Hani protesto haktı? Nerede bizim hakkımız?

Protesto, iktidara gerçeği söylemenin paha biçilmez bir yolu oldu her zaman. Tarih boyunca protesto ve boykotlar, adaletsizliği, istismarı açığa vurarak, hesap verebilirlik talep ederek ve insanlara daha iyi bir gelecek umudunu sürdürmeleri için ilham vererek en güçlü toplumsal hareketlerden bazılarının arkasındaki itici güç oldu.

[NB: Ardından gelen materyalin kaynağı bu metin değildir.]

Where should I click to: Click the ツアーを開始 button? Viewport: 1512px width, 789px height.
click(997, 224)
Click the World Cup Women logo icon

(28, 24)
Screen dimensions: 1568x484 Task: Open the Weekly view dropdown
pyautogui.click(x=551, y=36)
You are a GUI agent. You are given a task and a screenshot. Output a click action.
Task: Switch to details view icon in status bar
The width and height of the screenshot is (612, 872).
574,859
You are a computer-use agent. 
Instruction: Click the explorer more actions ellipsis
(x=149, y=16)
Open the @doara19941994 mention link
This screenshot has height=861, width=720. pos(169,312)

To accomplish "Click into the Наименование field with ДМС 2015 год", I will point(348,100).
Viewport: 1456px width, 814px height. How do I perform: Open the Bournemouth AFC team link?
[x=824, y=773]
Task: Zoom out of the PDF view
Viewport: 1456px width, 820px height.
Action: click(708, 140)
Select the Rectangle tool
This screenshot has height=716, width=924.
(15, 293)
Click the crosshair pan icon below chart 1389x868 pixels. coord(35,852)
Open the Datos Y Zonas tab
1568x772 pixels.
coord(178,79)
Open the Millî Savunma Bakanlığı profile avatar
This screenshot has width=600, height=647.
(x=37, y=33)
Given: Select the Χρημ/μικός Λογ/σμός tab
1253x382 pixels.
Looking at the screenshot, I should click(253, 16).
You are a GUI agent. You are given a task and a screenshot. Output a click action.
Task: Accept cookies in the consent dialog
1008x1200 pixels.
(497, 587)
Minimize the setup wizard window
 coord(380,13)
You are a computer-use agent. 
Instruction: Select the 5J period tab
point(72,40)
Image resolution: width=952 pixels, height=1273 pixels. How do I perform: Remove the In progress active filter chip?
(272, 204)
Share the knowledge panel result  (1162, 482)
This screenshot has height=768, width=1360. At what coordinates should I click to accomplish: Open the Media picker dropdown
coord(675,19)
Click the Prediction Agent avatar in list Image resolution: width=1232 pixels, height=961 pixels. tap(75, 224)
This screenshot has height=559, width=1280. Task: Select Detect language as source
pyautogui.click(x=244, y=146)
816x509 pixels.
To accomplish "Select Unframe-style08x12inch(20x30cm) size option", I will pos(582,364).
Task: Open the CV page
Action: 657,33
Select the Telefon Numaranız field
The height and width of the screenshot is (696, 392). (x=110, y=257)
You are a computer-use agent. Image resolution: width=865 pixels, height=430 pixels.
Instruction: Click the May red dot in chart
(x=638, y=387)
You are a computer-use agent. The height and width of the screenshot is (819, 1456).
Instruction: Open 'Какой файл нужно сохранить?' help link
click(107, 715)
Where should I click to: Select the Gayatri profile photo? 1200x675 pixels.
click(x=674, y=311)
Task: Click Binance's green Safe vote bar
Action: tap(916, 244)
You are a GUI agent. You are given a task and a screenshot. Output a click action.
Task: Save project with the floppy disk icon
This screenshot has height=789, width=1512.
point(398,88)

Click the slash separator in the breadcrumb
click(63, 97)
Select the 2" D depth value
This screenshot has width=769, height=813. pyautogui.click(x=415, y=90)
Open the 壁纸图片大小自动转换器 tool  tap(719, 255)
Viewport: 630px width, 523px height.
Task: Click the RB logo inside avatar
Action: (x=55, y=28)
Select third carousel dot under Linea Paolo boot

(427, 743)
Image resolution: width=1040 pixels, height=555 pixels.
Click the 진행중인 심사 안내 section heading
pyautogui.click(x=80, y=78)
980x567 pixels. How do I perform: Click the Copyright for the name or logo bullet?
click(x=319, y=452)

Protesto aynı zamanda insan haklarımızın iktidar sahibi kurumlar tarafından tanınmasını sağlamada da hayati bir rol oynadı. Halkın bu toplanma gücü, 1930’da Hindistan’daki İngiliz sömürge yönetimine karşı yapılan Tuz Yürüyüşünden, 1968’deki küresel öğrenci hareketlerine, Ulusal Parti’nin Apartheid rejimine karşı başkaldırdığı için mahkûm olan Nelson Mandela’nın adaleti için senelerce sürmüş, tüm dünyaya yayılmış olan büyük protestolardan, son yıllardaki Black Lives Matter hareketlerine kadar, sürekli olarak dünyamızı şekillendirmeye devam etti.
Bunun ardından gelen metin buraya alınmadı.